Requirement ▸
Each record must be printed exactly as given.

++++ Data supplied

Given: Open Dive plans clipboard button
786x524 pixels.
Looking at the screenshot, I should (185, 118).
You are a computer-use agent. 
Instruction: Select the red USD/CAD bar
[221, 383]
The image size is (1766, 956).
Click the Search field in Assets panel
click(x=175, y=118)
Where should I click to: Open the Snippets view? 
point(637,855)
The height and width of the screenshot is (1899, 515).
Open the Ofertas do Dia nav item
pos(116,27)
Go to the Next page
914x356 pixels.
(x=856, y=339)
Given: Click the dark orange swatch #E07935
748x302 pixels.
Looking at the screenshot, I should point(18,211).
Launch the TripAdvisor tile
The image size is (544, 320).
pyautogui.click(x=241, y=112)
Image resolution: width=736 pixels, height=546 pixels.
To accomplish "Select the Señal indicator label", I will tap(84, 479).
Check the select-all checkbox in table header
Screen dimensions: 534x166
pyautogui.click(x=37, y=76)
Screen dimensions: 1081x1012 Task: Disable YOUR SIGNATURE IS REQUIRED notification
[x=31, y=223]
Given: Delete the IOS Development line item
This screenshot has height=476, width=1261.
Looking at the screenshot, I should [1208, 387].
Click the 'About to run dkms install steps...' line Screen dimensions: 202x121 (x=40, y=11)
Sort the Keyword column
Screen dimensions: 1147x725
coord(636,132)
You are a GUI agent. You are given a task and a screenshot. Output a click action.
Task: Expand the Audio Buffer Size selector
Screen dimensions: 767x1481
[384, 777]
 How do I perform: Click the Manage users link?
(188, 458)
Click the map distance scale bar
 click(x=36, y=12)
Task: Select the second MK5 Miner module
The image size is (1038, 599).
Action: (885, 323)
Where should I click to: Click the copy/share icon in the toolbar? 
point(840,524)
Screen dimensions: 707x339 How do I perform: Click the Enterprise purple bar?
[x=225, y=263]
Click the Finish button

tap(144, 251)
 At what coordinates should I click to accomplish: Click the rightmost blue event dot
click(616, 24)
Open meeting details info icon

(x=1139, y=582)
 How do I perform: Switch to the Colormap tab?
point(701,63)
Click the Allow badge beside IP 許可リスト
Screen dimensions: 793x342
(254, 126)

++++++++

Response below ▸
Given: Open Dive plans clipboard button
786x524 pixels.
Looking at the screenshot, I should (185, 118).
You are a computer-use agent. 
Instruction: Select the red USD/CAD bar
[221, 383]
The image size is (1766, 956).
Click the Search field in Assets panel
click(x=175, y=118)
Where should I click to: Open the Snippets view? 
point(637,855)
The height and width of the screenshot is (1899, 515).
Open the Ofertas do Dia nav item
pos(116,27)
Go to the Next page
914x356 pixels.
(x=856, y=339)
Given: Click the dark orange swatch #E07935
748x302 pixels.
Looking at the screenshot, I should point(18,211).
Launch the TripAdvisor tile
The image size is (544, 320).
pyautogui.click(x=241, y=112)
Image resolution: width=736 pixels, height=546 pixels.
To accomplish "Select the Señal indicator label", I will tap(84, 479).
Check the select-all checkbox in table header
Screen dimensions: 534x166
pyautogui.click(x=37, y=76)
Screen dimensions: 1081x1012 Task: Disable YOUR SIGNATURE IS REQUIRED notification
[x=31, y=223]
Given: Delete the IOS Development line item
This screenshot has height=476, width=1261.
Looking at the screenshot, I should [1208, 387].
Click the 'About to run dkms install steps...' line Screen dimensions: 202x121 (x=40, y=11)
Sort the Keyword column
Screen dimensions: 1147x725
coord(636,132)
You are a GUI agent. You are given a task and a screenshot. Output a click action.
Task: Expand the Audio Buffer Size selector
Screen dimensions: 767x1481
[384, 777]
 How do I perform: Click the Manage users link?
(188, 458)
Click the map distance scale bar
 click(x=36, y=12)
Task: Select the second MK5 Miner module
The image size is (1038, 599).
Action: (885, 323)
Where should I click to: Click the copy/share icon in the toolbar? 
point(840,524)
Screen dimensions: 707x339 How do I perform: Click the Enterprise purple bar?
[x=225, y=263]
Click the Finish button

tap(144, 251)
 At what coordinates should I click to accomplish: Click the rightmost blue event dot
click(616, 24)
Open meeting details info icon

(x=1139, y=582)
 How do I perform: Switch to the Colormap tab?
point(701,63)
Click the Allow badge beside IP 許可リスト
Screen dimensions: 793x342
(254, 126)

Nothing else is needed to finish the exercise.